* EXERCISE GOAL
Produce the records again in full, exactly as shown below.

EXTRACTED MATERIAL: Begin

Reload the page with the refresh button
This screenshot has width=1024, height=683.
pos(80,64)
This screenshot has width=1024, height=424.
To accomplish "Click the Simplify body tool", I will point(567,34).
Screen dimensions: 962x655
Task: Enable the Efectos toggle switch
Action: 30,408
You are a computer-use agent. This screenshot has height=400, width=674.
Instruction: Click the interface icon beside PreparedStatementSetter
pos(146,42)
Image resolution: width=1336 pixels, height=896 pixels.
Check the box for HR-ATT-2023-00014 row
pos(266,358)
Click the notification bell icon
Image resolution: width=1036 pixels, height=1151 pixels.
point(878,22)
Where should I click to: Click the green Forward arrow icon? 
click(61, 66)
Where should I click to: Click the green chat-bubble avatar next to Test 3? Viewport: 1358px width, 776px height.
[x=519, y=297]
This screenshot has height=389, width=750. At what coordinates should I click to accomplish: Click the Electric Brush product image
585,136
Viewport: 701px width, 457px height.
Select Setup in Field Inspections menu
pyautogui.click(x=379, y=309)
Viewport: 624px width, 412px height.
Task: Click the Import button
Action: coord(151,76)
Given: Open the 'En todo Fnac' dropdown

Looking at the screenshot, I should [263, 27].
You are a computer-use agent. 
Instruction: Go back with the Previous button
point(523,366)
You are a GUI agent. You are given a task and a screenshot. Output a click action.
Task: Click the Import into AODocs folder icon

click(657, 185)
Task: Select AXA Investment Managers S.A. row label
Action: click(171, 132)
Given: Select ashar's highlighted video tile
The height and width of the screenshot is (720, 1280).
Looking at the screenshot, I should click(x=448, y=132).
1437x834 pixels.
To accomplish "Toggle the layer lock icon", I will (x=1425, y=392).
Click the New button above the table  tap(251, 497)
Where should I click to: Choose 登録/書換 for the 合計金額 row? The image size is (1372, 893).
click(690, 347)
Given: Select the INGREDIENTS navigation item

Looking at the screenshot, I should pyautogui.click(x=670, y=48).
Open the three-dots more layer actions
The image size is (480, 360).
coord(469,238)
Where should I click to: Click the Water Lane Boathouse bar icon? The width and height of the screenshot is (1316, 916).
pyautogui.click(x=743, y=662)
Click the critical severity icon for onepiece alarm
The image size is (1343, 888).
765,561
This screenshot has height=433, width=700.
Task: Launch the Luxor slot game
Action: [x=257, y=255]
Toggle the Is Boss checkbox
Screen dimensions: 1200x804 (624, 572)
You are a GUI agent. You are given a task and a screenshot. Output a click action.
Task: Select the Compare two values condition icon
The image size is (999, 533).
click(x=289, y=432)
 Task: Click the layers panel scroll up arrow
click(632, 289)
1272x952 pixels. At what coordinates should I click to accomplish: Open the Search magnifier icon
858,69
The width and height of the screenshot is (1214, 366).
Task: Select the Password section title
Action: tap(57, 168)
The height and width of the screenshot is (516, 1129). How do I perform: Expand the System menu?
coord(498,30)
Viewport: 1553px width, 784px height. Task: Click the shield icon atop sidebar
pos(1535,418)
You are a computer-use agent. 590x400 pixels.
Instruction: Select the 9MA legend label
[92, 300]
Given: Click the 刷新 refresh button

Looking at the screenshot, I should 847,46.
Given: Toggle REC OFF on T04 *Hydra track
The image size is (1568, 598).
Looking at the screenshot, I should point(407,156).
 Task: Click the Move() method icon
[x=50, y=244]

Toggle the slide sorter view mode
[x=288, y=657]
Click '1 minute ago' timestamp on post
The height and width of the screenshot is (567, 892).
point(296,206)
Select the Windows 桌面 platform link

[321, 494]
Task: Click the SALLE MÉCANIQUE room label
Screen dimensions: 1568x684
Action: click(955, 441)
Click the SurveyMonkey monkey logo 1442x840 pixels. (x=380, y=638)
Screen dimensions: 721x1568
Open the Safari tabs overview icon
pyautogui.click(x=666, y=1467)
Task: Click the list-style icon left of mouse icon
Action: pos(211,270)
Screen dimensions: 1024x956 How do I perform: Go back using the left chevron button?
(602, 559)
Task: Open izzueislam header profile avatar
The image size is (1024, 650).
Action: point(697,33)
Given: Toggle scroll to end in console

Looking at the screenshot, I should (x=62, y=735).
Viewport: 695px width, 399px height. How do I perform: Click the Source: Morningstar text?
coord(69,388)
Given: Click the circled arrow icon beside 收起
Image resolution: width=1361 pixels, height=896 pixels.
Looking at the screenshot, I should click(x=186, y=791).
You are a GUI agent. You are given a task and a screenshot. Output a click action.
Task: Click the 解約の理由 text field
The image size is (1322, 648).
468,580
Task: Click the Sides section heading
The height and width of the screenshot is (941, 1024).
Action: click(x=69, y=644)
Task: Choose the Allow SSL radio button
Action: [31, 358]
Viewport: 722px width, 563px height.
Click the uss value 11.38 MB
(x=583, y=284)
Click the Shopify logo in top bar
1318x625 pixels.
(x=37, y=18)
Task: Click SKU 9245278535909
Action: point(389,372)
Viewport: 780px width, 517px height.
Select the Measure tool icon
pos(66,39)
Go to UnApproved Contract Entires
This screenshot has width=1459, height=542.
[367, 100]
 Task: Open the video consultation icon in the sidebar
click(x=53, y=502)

EXTRACTED MATERIAL: End

* OUTPUT
Reload the page with the refresh button
This screenshot has width=1024, height=683.
pos(80,64)
This screenshot has width=1024, height=424.
To accomplish "Click the Simplify body tool", I will point(567,34).
Screen dimensions: 962x655
Task: Enable the Efectos toggle switch
Action: 30,408
You are a computer-use agent. This screenshot has height=400, width=674.
Instruction: Click the interface icon beside PreparedStatementSetter
pos(146,42)
Image resolution: width=1336 pixels, height=896 pixels.
Check the box for HR-ATT-2023-00014 row
pos(266,358)
Click the notification bell icon
Image resolution: width=1036 pixels, height=1151 pixels.
point(878,22)
Where should I click to: Click the green Forward arrow icon? 
click(61, 66)
Where should I click to: Click the green chat-bubble avatar next to Test 3? Viewport: 1358px width, 776px height.
[x=519, y=297]
This screenshot has height=389, width=750. At what coordinates should I click to accomplish: Click the Electric Brush product image
585,136
Viewport: 701px width, 457px height.
Select Setup in Field Inspections menu
pyautogui.click(x=379, y=309)
Viewport: 624px width, 412px height.
Task: Click the Import button
Action: coord(151,76)
Given: Open the 'En todo Fnac' dropdown

Looking at the screenshot, I should [263, 27].
You are a computer-use agent. 
Instruction: Go back with the Previous button
point(523,366)
You are a GUI agent. You are given a task and a screenshot. Output a click action.
Task: Click the Import into AODocs folder icon

click(657, 185)
Task: Select AXA Investment Managers S.A. row label
Action: click(171, 132)
Given: Select ashar's highlighted video tile
The height and width of the screenshot is (720, 1280).
Looking at the screenshot, I should click(x=448, y=132).
1437x834 pixels.
To accomplish "Toggle the layer lock icon", I will (x=1425, y=392).
Click the New button above the table  tap(251, 497)
Where should I click to: Choose 登録/書換 for the 合計金額 row? The image size is (1372, 893).
click(690, 347)
Given: Select the INGREDIENTS navigation item

Looking at the screenshot, I should pyautogui.click(x=670, y=48).
Open the three-dots more layer actions
The image size is (480, 360).
coord(469,238)
Where should I click to: Click the Water Lane Boathouse bar icon? The width and height of the screenshot is (1316, 916).
pyautogui.click(x=743, y=662)
Click the critical severity icon for onepiece alarm
The image size is (1343, 888).
765,561
This screenshot has height=433, width=700.
Task: Launch the Luxor slot game
Action: [x=257, y=255]
Toggle the Is Boss checkbox
Screen dimensions: 1200x804 (624, 572)
You are a GUI agent. You are given a task and a screenshot. Output a click action.
Task: Select the Compare two values condition icon
The image size is (999, 533).
click(x=289, y=432)
 Task: Click the layers panel scroll up arrow
click(632, 289)
1272x952 pixels. At what coordinates should I click to accomplish: Open the Search magnifier icon
858,69
The width and height of the screenshot is (1214, 366).
Task: Select the Password section title
Action: tap(57, 168)
The height and width of the screenshot is (516, 1129). How do I perform: Expand the System menu?
coord(498,30)
Viewport: 1553px width, 784px height. Task: Click the shield icon atop sidebar
pos(1535,418)
You are a computer-use agent. 590x400 pixels.
Instruction: Select the 9MA legend label
[92, 300]
Given: Click the 刷新 refresh button

Looking at the screenshot, I should 847,46.
Given: Toggle REC OFF on T04 *Hydra track
The image size is (1568, 598).
Looking at the screenshot, I should point(407,156).
 Task: Click the Move() method icon
[x=50, y=244]

Toggle the slide sorter view mode
[x=288, y=657]
Click '1 minute ago' timestamp on post
The height and width of the screenshot is (567, 892).
point(296,206)
Select the Windows 桌面 platform link

[321, 494]
Task: Click the SALLE MÉCANIQUE room label
Screen dimensions: 1568x684
Action: click(955, 441)
Click the SurveyMonkey monkey logo 1442x840 pixels. (x=380, y=638)
Screen dimensions: 721x1568
Open the Safari tabs overview icon
pyautogui.click(x=666, y=1467)
Task: Click the list-style icon left of mouse icon
Action: pos(211,270)
Screen dimensions: 1024x956 How do I perform: Go back using the left chevron button?
(602, 559)
Task: Open izzueislam header profile avatar
The image size is (1024, 650).
Action: point(697,33)
Given: Toggle scroll to end in console

Looking at the screenshot, I should (x=62, y=735).
Viewport: 695px width, 399px height. How do I perform: Click the Source: Morningstar text?
coord(69,388)
Given: Click the circled arrow icon beside 收起
Image resolution: width=1361 pixels, height=896 pixels.
Looking at the screenshot, I should click(x=186, y=791).
You are a GUI agent. You are given a task and a screenshot. Output a click action.
Task: Click the 解約の理由 text field
The image size is (1322, 648).
468,580
Task: Click the Sides section heading
The height and width of the screenshot is (941, 1024).
Action: click(x=69, y=644)
Task: Choose the Allow SSL radio button
Action: [31, 358]
Viewport: 722px width, 563px height.
Click the uss value 11.38 MB
(x=583, y=284)
Click the Shopify logo in top bar
1318x625 pixels.
(x=37, y=18)
Task: Click SKU 9245278535909
Action: point(389,372)
Viewport: 780px width, 517px height.
Select the Measure tool icon
pos(66,39)
Go to UnApproved Contract Entires
This screenshot has width=1459, height=542.
[367, 100]
 Task: Open the video consultation icon in the sidebar
click(x=53, y=502)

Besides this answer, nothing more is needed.